In the records below, which lines include "agent"? Copy them.

(Stored items)
Segment Open
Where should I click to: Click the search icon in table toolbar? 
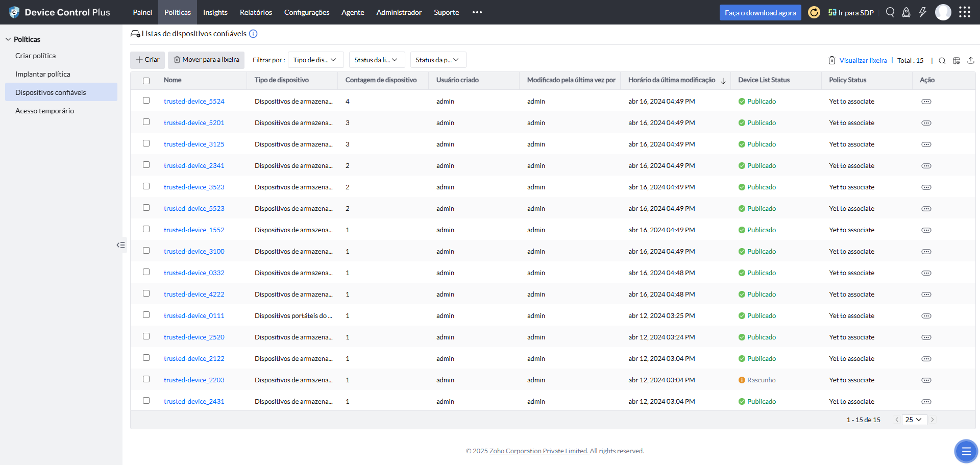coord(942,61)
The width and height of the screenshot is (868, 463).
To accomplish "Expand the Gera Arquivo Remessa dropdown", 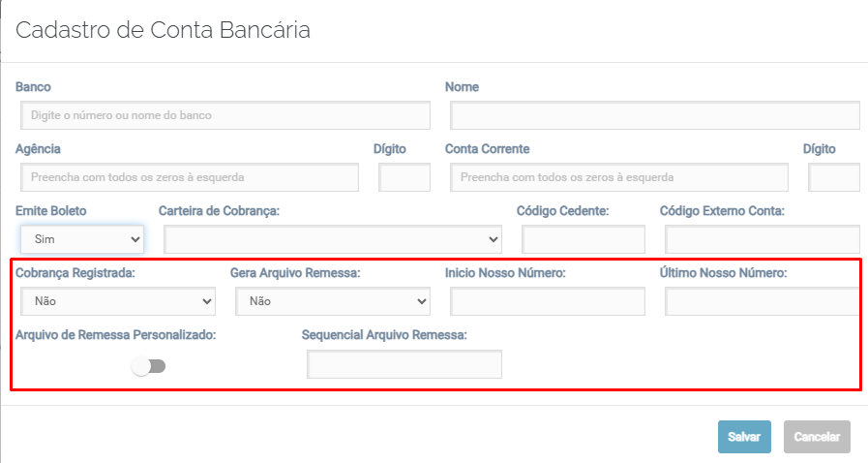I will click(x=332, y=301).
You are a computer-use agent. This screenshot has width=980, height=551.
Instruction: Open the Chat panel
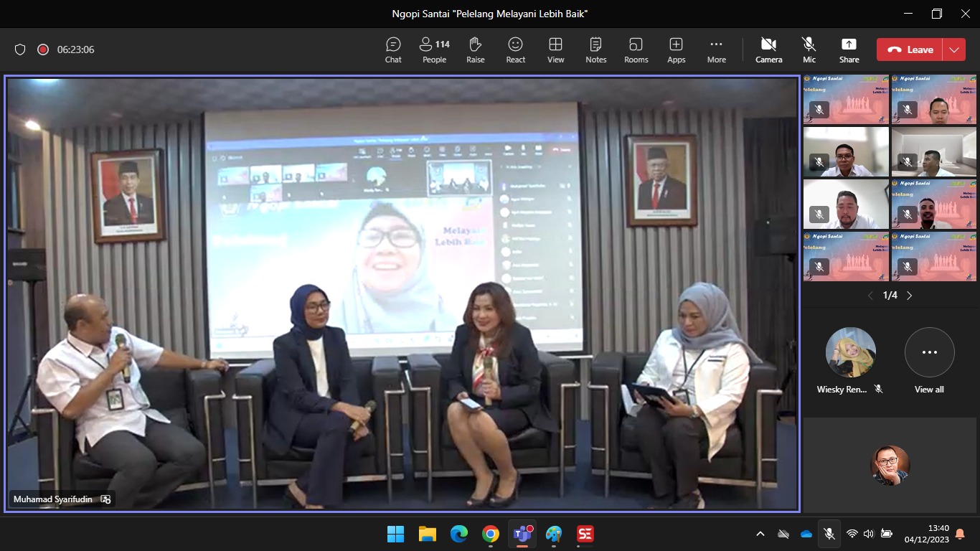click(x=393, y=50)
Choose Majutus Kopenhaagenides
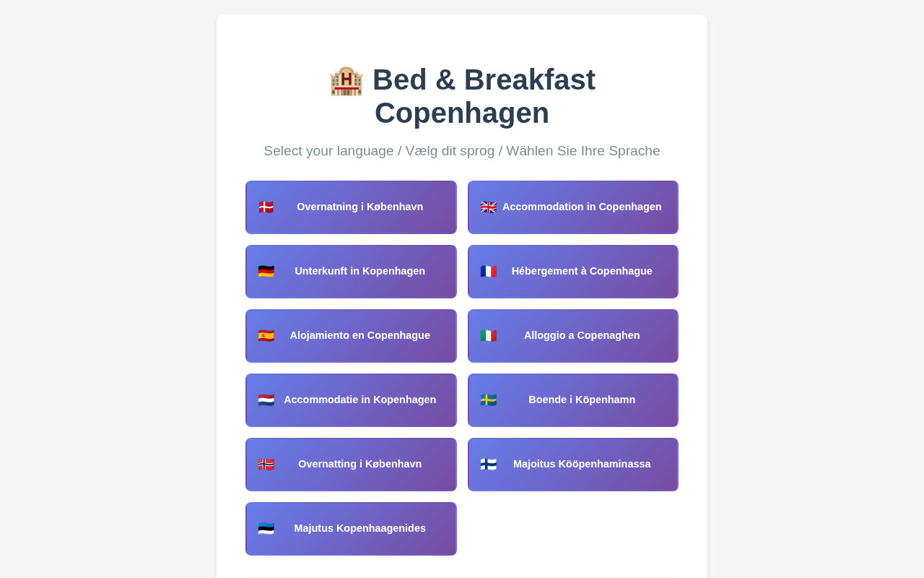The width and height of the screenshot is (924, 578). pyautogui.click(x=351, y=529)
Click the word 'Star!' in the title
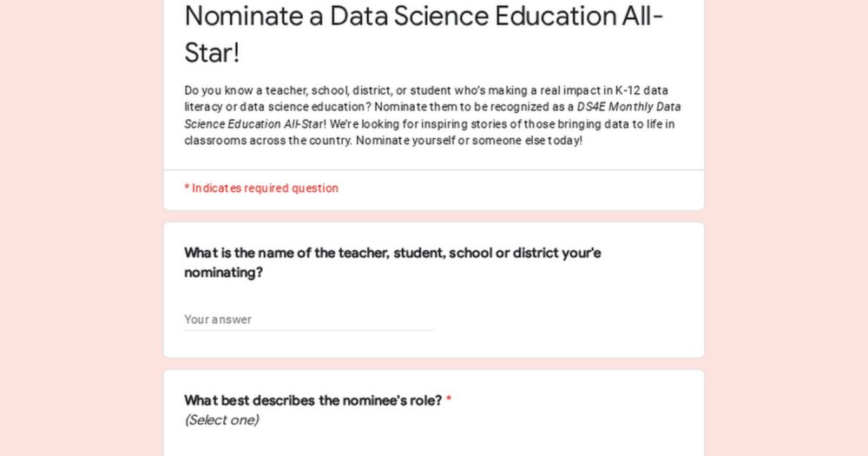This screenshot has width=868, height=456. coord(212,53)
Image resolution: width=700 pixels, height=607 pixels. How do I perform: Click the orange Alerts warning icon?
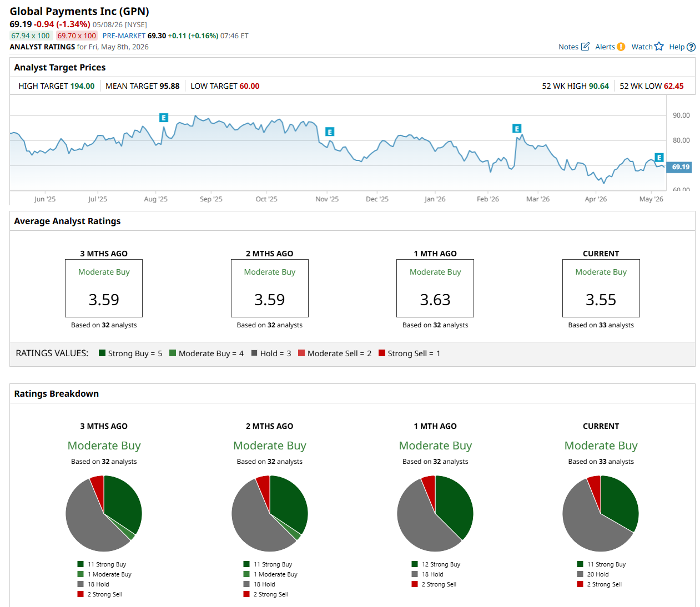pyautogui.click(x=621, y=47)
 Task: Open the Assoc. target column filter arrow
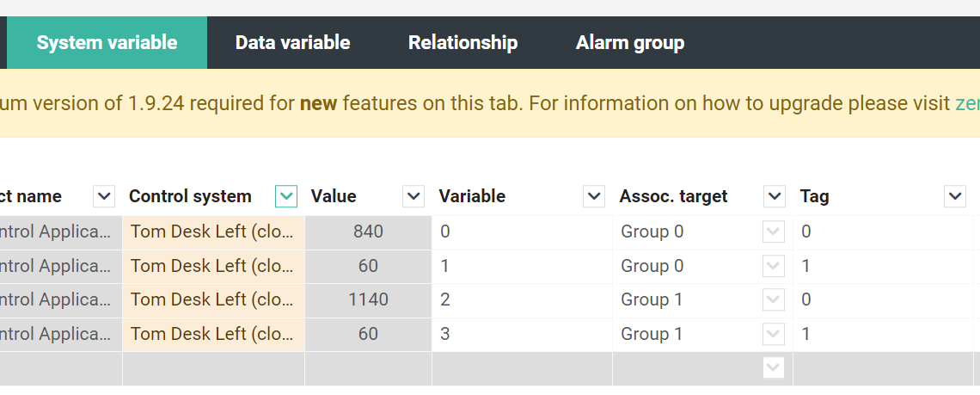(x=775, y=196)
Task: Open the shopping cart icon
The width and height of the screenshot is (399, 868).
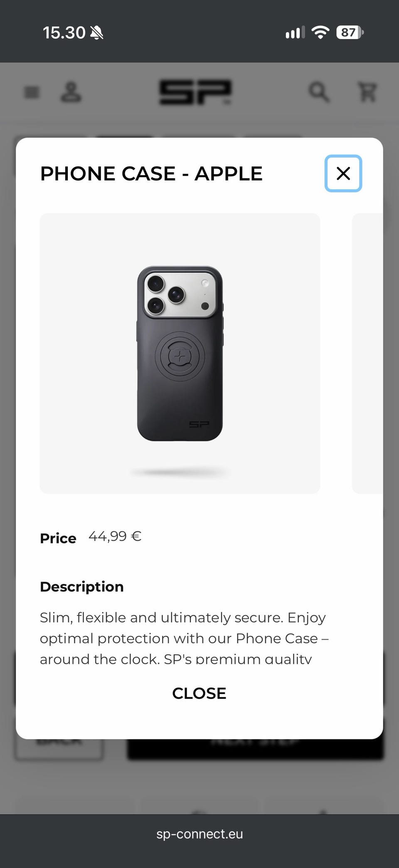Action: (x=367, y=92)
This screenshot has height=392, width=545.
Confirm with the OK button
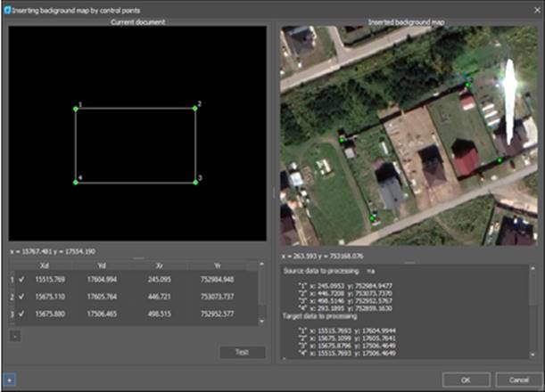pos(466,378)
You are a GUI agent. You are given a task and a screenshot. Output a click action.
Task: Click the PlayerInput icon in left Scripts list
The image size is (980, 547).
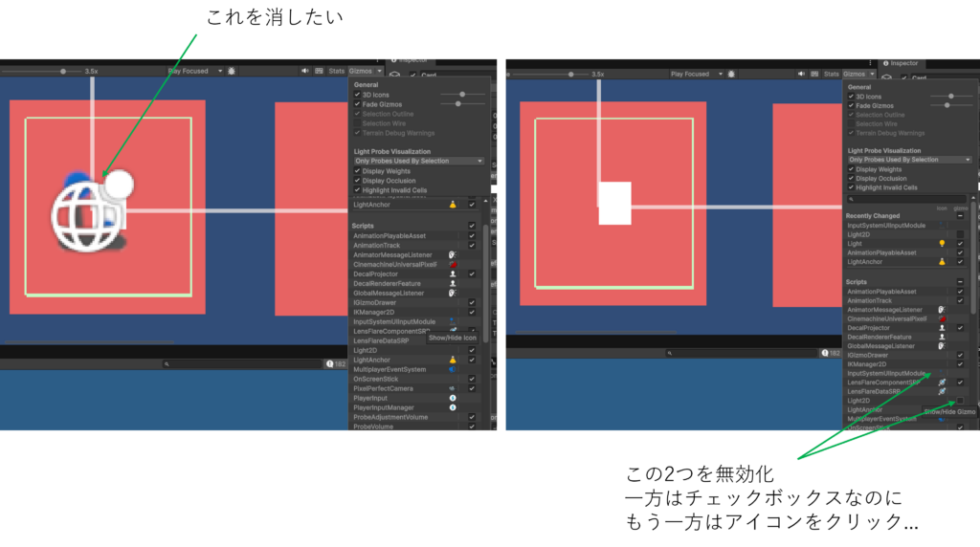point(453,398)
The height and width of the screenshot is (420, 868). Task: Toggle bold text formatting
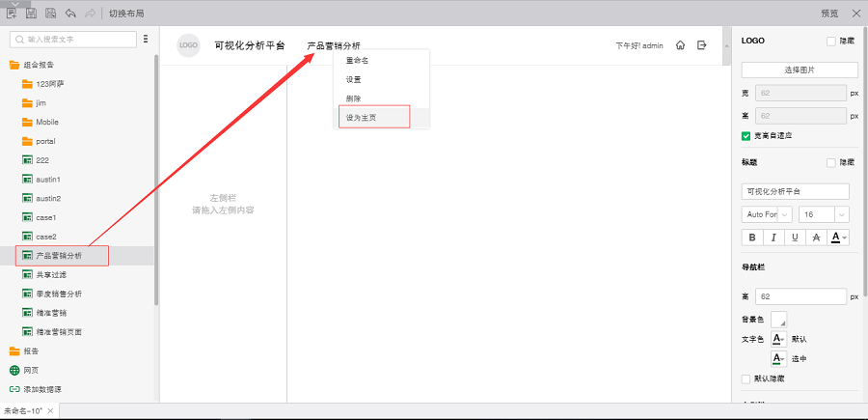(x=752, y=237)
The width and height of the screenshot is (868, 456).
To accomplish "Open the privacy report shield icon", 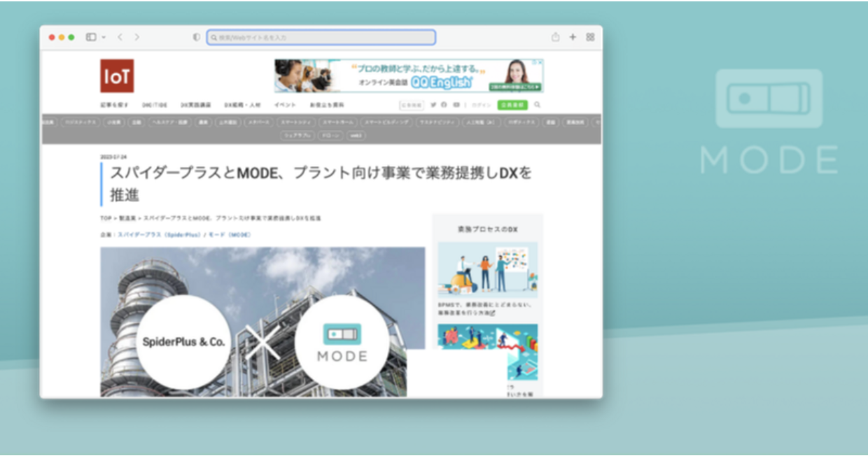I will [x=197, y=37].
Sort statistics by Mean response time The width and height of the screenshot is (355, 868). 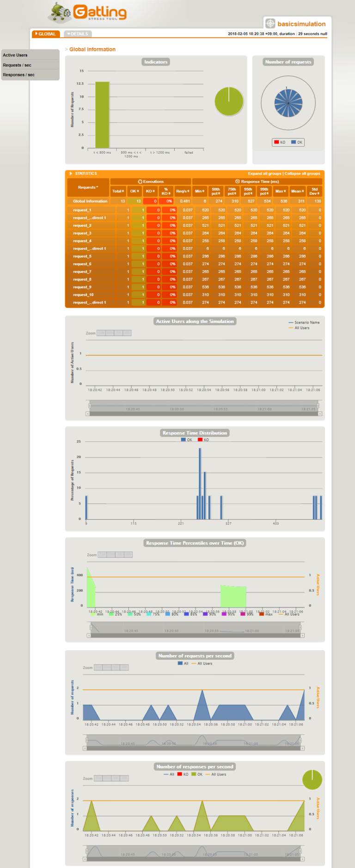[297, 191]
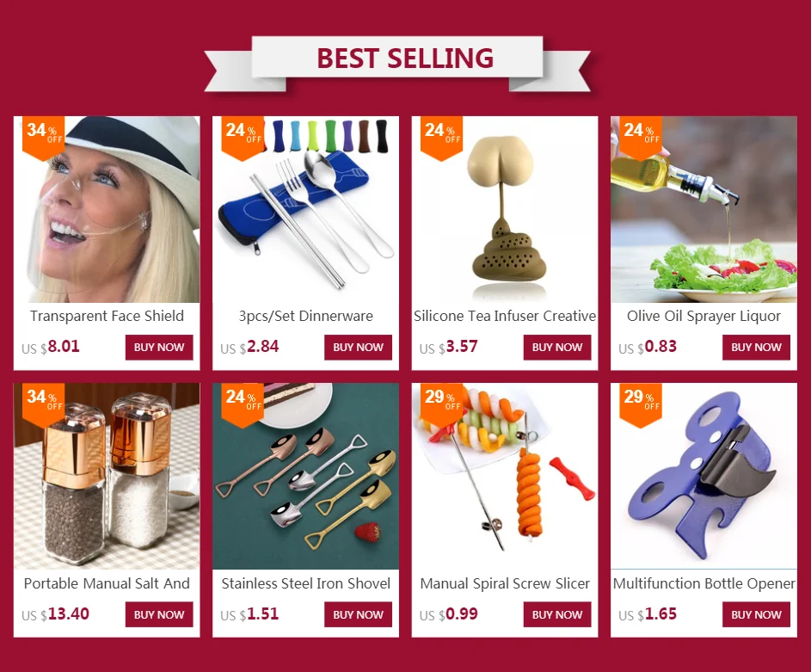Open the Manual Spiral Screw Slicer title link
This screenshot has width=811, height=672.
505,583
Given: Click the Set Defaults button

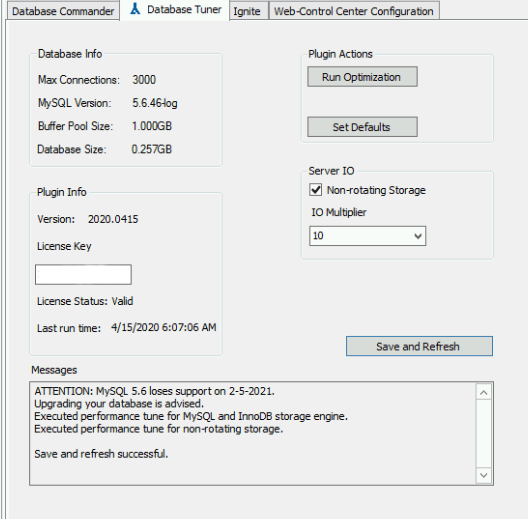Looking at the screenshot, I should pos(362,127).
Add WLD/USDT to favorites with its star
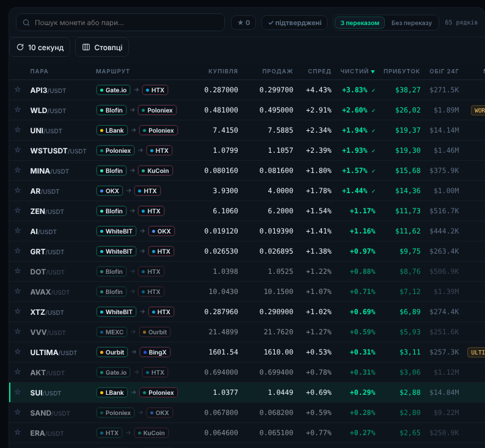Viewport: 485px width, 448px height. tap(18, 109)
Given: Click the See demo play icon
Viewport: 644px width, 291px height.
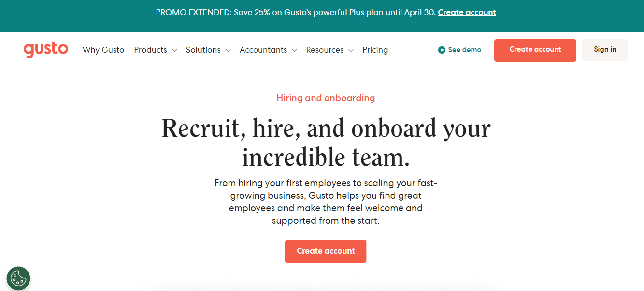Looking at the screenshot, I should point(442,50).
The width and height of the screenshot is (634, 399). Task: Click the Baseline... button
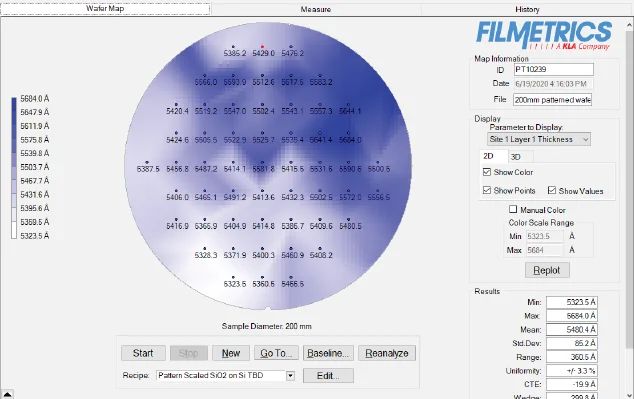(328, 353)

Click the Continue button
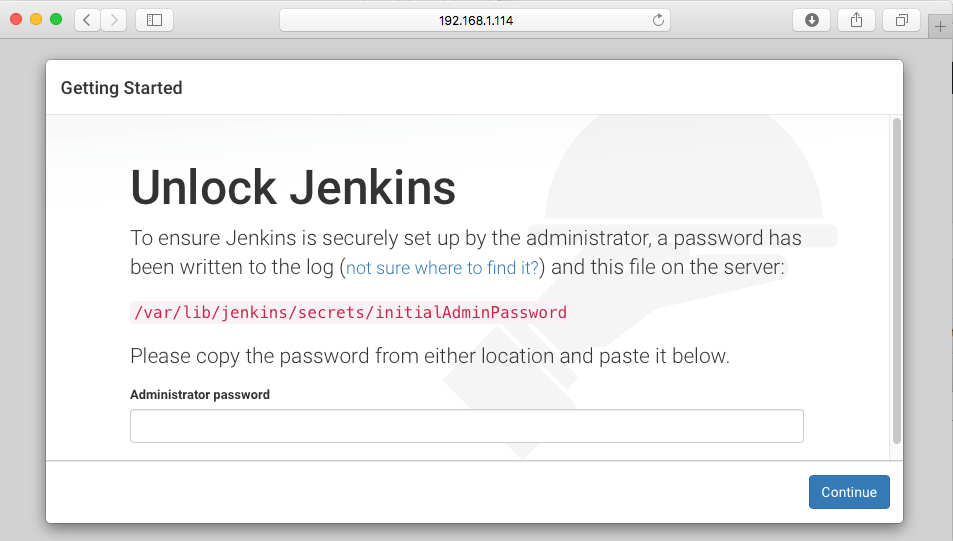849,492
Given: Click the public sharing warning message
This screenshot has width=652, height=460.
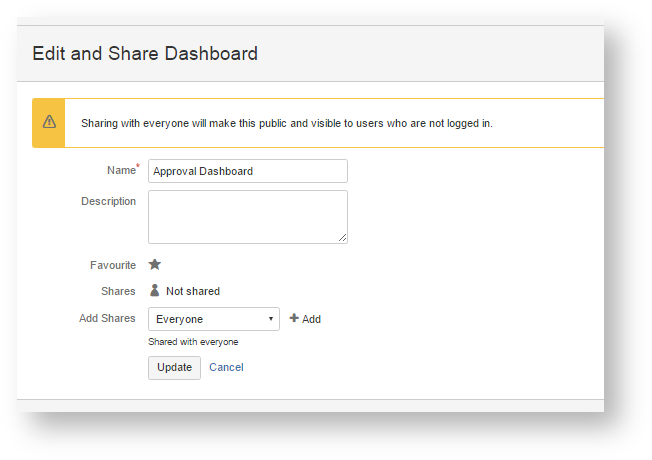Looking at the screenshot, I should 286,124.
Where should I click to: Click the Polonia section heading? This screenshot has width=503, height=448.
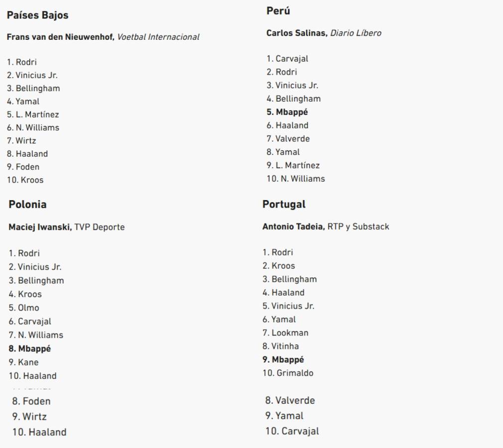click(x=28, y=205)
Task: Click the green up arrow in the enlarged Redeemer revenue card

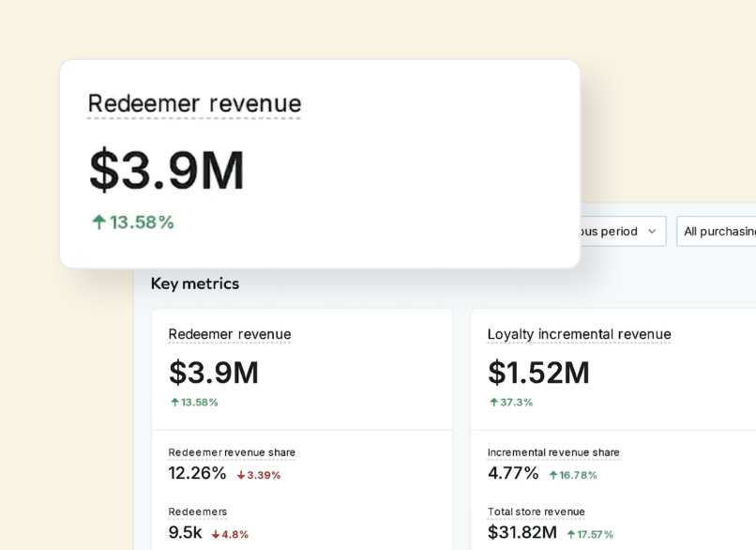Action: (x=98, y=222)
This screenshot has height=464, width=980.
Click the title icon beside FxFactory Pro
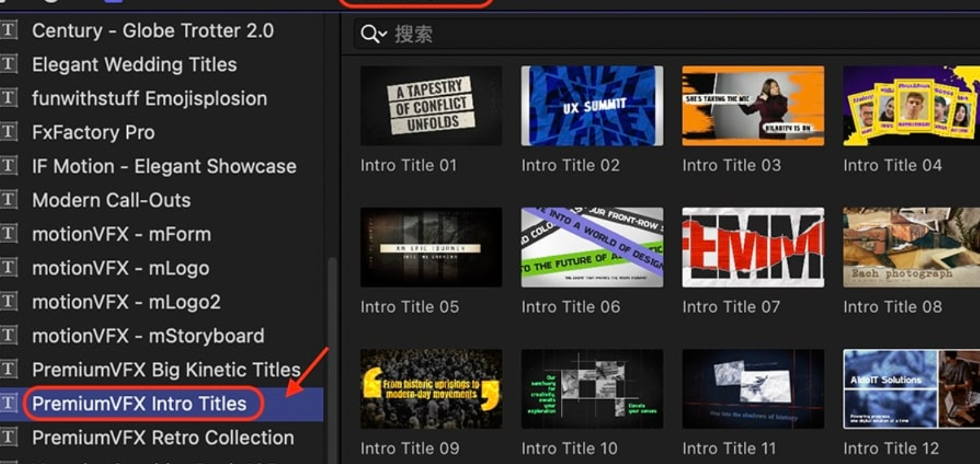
Segment Closed
Solution for this exercise ▸
You are a computer-use agent. This screenshot has width=980, height=551.
You are a GUI agent. You are given a task and a screenshot. Output a click action.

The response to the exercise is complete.